The most valuable children's book I ever read

...was Sideways Arithmetic From Wayside School, by Louis Sachar.

I've been reading at about the pace of the Google book scanning project (well, trying to!) on topics of interest, mainly around groups, cooperation, rational and irrational behavior, why people do what they do.

And various concepts pop up: critical mass for stable, self-sustaining groups, choices dependent on what other people will do, logical dilemmas... OK, I think I quite literally took every course in the undergrad catalog that involved the explicit study of logic. But it occurred to me, upon reading a college-level text, that my first introduction to most of these concepts was Sideways Arithmetic from Wayside School. It's a children's book, aimed at elementary schoolers, in the same setting as the Sideways Stories from Wayside School.

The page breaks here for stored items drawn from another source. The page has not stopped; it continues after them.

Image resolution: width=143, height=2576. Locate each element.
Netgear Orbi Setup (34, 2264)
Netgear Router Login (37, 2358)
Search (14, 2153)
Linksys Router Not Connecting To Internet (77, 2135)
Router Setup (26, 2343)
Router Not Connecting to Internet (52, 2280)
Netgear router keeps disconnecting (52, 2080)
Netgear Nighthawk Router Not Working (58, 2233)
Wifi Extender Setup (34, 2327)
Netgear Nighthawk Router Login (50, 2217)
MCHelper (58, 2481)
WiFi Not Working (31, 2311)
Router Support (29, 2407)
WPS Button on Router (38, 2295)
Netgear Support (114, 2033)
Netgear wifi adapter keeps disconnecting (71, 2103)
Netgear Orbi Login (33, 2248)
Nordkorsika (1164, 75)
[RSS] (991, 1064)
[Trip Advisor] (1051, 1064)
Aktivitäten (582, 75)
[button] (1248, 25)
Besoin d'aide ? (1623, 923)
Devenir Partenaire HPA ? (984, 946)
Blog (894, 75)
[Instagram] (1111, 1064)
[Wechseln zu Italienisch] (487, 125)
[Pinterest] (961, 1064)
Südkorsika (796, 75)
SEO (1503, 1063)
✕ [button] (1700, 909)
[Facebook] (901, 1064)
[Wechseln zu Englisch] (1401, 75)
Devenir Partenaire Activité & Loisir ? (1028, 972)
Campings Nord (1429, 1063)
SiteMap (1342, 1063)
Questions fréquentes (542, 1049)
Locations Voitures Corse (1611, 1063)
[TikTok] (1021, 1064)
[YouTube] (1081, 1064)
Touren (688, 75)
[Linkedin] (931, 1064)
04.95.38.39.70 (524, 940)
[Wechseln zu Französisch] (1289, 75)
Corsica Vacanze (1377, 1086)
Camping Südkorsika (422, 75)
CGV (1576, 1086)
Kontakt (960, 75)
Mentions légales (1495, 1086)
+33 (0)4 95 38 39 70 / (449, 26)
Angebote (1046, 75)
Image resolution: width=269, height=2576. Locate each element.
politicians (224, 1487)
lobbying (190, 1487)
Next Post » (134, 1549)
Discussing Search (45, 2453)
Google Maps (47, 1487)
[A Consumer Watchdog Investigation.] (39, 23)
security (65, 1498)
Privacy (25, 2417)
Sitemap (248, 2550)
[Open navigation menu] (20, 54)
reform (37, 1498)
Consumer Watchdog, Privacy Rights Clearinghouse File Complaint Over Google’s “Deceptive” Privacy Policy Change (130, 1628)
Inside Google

And it's actually pretty sophisticated math. About half the book is "alphametics": arithmetic problems written out so that each number is replaced by a specific letter, usually in such a way so that the inputs and outputs spell words (for example, "elf+elf=fool"); the challenge is to determine which numbers the letters must represent. (For example, the "f" must be 1 here.)

The other half is logic problems and puzzles, and not easy ones; at least, ones that even a mathematically-inclined adult would have to take a little time to solve, and a non-mathematically-inclined adult would have to take time to figure out how to solve. I read it when I was 9 or 10 and found it a great challenge. It probably did more to open up the idea of logical problem-solving outside of math textbooks, and the ability to figure out how to approach those problems, than any other book I read. And the word problems were funny. Every bright kid should get a copy. Because by the time I saw those concepts again (I wish I had gotten a really good math education in grade school, but that's another story), they had been a part of my thinking for such a long time that they weren't foreign when I saw them.

Also, despite it being a classroom copy, I got as much time to work through the problems as I wanted, because I finished my "real" classwork in no time, and no one else in my class was interested in reading the book.

(Postscript: Yes, that is Gödel, Escher, Bach in my LJ icon. I first read that -- and carried around a little notebook to work out the problems -- when I was 16. A fitting follow-up, I think.)